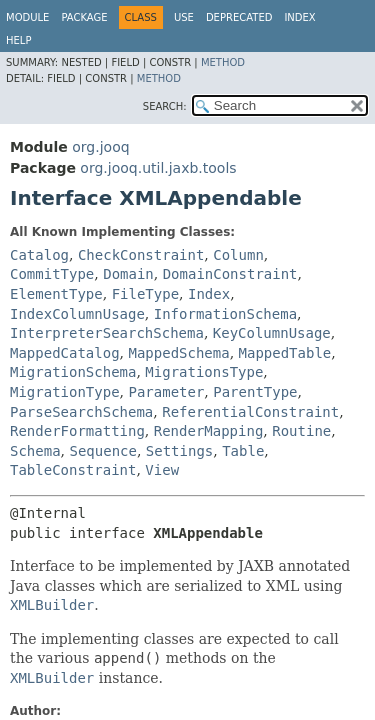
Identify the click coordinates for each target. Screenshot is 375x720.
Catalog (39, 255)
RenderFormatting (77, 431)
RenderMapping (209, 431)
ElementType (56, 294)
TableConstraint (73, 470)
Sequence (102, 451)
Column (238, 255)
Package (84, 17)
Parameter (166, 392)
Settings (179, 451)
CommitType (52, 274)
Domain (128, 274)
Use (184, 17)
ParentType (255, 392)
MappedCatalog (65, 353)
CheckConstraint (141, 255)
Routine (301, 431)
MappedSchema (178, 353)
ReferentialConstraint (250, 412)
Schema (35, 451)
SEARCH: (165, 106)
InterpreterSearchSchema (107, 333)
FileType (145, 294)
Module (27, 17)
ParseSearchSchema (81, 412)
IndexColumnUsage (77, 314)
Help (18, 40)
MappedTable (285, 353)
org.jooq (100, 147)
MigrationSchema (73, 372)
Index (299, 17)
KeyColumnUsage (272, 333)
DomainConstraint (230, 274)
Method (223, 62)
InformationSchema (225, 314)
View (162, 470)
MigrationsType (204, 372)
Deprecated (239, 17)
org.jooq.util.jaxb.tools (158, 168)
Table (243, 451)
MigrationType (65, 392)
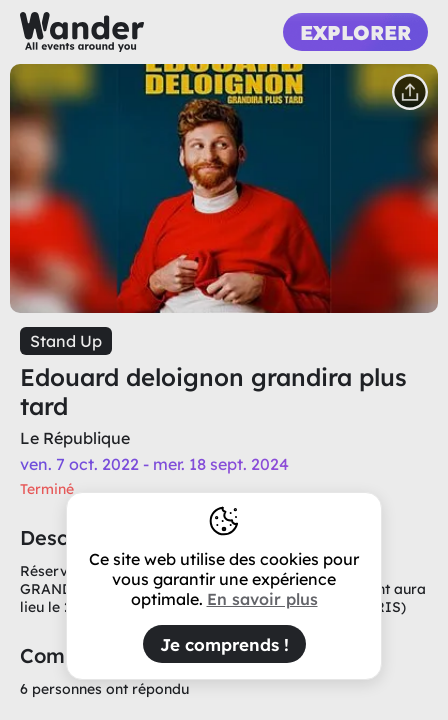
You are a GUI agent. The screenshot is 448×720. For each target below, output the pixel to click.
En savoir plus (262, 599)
++++++
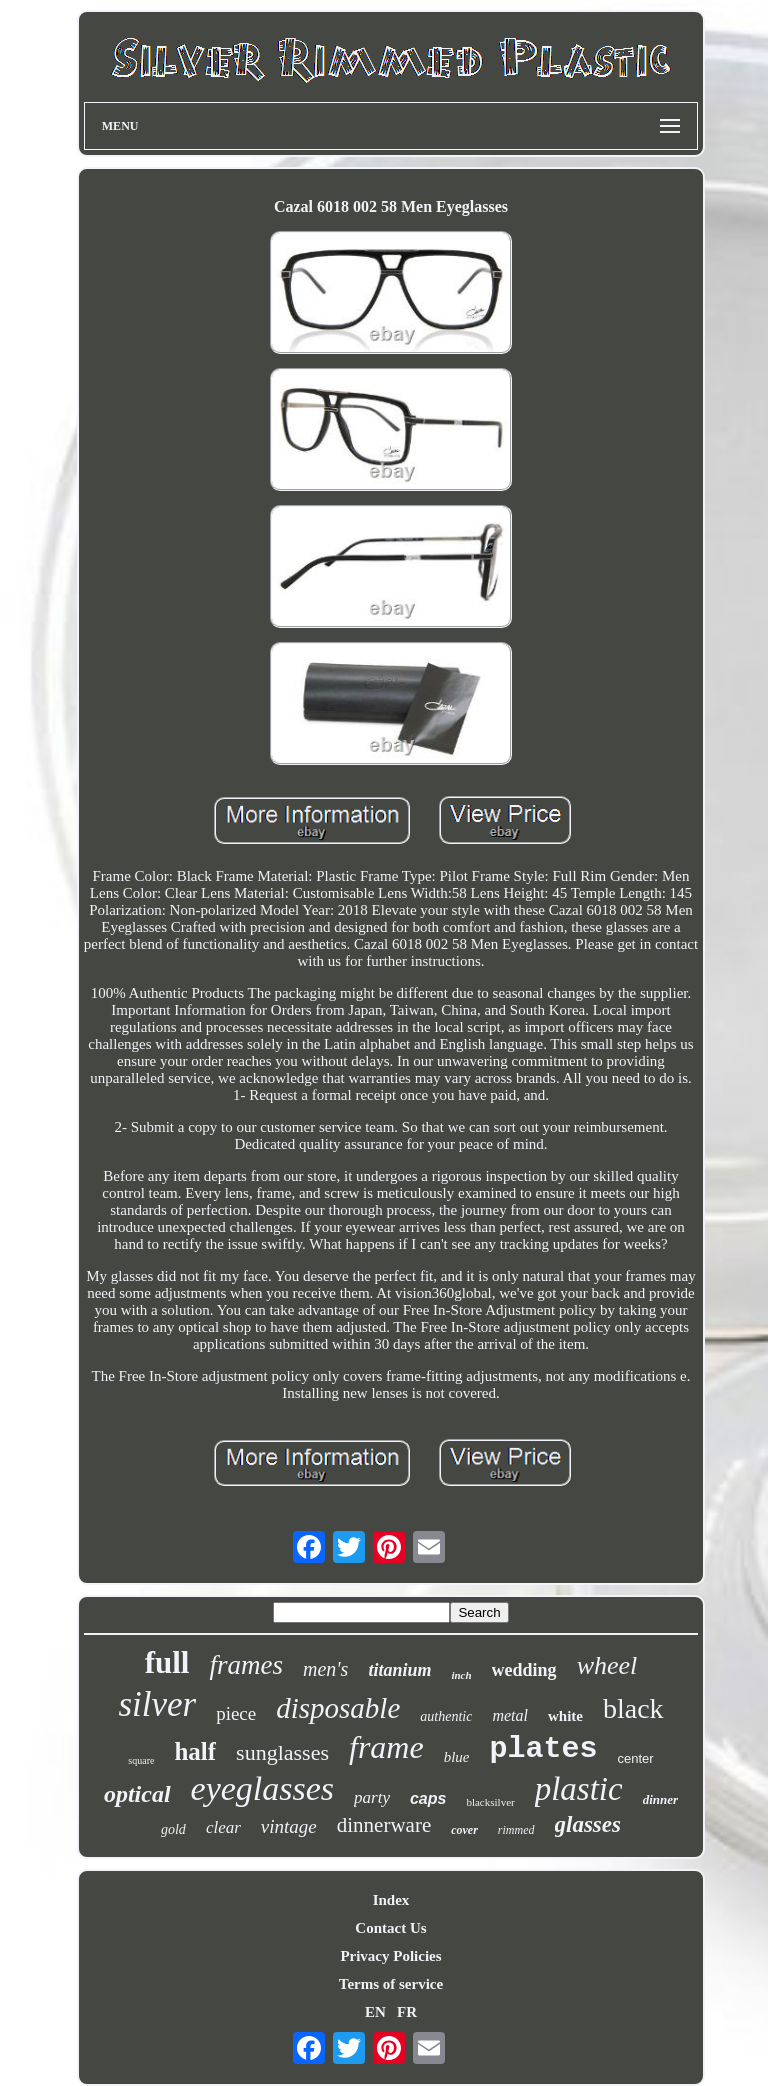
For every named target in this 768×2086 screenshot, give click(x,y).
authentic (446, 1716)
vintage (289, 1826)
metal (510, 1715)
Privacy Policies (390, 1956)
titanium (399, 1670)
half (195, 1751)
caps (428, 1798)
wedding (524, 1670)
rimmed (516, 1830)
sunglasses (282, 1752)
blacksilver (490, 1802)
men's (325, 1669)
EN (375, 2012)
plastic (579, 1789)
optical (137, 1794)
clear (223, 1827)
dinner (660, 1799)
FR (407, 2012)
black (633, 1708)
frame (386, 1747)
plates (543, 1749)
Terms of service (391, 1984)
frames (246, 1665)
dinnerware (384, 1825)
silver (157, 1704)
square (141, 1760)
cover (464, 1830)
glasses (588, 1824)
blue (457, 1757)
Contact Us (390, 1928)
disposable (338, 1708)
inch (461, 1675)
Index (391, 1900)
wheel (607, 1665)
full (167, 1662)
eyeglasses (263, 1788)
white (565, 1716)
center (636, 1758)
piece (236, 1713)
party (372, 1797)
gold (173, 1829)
++++++
**GIVEN PROBLEM**
Can you add -81 to each coordinate in the answers and give the lines again, starting at the one containing "InterpreterSearchSchema (107, 333)" and ending at the one containing "MigrationType (65, 392)", with the requests included?

**THE RESULT**
InterpreterSearchSchema (26, 252)
FileType (64, 213)
Module (-54, -64)
ParseSearchSchema (0, 331)
IndexColumnUsage (-4, 233)
Help (-63, -41)
MappedTable (204, 272)
org.jooq (19, 66)
MigrationSchema (-8, 291)
Index (218, -64)
KeyColumnUsage (191, 252)
DomainConstraint (149, 193)
Method (142, -19)
InformationSchema (144, 233)
View (81, 389)
MigrationsType (123, 291)
Deprecated (158, -64)
org.jooq.util.jaxb.tools (77, 87)
Table (162, 370)
MigrationType (-16, 311)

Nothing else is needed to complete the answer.